É preciso também deixar claro que o movimento visível hoje em São Paulo, Rio de Janeiro e Brasília resulta do pioneirismo de lugares como Natal - que ocupou sua câmara municipal em junho de 2011 depois de uma série de manifestações de rua nascidas principalmente do aumento da tarifa de ônibus. E nisso falamos sobre o transporte público.
A pauta da Copa, sim, pode ser apontada como resultado de uma demanda reprimida. As remoções e as afrontas aos direitos humanos mais básicos dos atingidos pelas obras da Copa do Mundo e das Olimpíadas foram basicamente omitidas pelo poder público e do noticiário desde o início.
Lembro que quando a Associação Potiguar dos Atingidos pelas obras da Copa em Natal se organizou, muitos colegas jornalistas ironizaram. Quando as ações do Comitê Popular da Copa se efetivavam, muitos criticavam.
A invisibilidade desse movimento explodiu agora durante a Copa das Confederações.

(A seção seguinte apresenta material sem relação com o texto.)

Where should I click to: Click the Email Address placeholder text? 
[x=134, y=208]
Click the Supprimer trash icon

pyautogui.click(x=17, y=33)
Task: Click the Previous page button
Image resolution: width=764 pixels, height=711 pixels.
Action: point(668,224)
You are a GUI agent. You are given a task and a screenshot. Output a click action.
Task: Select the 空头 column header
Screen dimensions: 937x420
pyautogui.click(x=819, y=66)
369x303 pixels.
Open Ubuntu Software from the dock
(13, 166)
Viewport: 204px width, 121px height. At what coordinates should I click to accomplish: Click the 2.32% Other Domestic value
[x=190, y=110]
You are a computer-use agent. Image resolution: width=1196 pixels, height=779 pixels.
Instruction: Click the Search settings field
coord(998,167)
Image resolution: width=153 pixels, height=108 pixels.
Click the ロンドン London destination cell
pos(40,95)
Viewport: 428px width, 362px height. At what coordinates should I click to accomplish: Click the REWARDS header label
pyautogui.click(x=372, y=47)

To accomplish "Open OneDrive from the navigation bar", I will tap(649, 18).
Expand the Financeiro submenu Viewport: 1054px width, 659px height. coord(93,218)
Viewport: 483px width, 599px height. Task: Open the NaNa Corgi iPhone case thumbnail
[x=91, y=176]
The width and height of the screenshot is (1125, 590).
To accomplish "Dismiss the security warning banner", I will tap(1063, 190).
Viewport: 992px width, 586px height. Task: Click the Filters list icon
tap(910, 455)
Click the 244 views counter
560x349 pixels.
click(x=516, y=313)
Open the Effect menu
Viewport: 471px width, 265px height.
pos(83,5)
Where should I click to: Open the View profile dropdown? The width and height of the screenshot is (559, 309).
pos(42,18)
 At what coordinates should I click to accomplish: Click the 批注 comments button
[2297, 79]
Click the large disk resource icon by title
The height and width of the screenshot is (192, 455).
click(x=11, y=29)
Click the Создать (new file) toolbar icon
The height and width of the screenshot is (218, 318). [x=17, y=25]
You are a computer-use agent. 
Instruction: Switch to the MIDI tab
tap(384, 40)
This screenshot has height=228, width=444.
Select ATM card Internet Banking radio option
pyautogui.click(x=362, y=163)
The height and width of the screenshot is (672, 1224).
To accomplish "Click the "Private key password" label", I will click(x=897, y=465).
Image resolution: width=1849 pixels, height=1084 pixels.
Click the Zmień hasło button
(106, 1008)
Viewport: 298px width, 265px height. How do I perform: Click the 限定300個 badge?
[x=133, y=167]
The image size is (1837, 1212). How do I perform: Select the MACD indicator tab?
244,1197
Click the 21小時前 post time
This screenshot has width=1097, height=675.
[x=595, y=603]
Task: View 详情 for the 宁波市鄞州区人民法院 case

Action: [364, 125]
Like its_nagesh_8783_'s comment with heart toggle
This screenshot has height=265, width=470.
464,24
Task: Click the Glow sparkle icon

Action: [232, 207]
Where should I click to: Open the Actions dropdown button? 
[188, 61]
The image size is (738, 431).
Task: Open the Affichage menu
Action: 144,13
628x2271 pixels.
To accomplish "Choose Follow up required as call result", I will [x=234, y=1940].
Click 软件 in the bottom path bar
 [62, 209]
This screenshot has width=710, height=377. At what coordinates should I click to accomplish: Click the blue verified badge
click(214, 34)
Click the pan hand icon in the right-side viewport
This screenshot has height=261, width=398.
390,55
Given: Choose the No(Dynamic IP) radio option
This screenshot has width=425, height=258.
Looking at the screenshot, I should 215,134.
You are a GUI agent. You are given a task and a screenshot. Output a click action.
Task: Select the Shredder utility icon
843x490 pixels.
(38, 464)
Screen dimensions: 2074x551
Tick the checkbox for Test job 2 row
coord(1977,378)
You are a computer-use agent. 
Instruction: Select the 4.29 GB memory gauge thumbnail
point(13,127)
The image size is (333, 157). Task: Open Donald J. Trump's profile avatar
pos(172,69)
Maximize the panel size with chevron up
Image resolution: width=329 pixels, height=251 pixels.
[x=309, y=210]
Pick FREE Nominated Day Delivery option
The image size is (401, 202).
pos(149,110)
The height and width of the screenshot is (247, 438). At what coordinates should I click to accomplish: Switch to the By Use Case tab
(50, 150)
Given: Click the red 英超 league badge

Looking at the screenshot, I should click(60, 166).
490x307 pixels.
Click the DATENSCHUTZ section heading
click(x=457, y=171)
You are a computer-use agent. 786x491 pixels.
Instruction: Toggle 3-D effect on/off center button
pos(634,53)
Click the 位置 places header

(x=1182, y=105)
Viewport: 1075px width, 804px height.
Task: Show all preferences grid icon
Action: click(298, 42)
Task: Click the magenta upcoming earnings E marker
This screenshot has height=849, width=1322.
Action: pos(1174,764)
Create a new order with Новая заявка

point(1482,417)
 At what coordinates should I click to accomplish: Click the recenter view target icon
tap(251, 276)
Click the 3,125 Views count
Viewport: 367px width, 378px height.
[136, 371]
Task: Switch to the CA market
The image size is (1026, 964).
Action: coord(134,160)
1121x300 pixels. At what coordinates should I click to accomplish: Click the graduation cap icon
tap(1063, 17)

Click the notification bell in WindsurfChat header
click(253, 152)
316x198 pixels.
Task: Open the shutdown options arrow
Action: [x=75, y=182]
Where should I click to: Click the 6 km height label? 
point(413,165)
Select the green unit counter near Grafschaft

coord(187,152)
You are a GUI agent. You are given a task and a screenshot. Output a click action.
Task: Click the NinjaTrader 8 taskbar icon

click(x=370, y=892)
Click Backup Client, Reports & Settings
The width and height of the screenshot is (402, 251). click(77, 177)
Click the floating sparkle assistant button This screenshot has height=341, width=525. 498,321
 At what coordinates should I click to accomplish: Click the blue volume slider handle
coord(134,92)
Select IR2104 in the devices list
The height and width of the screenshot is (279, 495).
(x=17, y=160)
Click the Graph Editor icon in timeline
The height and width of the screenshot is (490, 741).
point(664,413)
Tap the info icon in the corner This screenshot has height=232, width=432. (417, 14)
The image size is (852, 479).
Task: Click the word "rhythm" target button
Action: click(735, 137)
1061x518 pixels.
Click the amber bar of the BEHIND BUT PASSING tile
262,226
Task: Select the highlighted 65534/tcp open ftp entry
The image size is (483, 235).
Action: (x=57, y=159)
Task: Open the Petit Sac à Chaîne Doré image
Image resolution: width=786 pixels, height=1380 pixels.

Ninguém pode ser feliz sem falar.
Mas há três outras coisas que podem ser ditas sobre os recentes movimentos.
A primeira é que sempre ouvi de amigos da esquerda, inclusive do PT, a constatação de que na disputa política dentro do governo Lula um dos graves problemas para que não conseguíssemos os avanços que se desejava era que os movimentos sociais e os partidos se deixaram confundir com o governo e saíram das ruas. É preciso o povo na rua para conseguir avanços que os poderosos não cederão com facilidade.
Agora o povo está na rua. E é a hora de PT, PCdoB e outros partidos de esquerda que apoiam o governo federal estarem na rua ao lado dele. É um movimento horizontal e a pauta da esquerda combina com essa disputa política.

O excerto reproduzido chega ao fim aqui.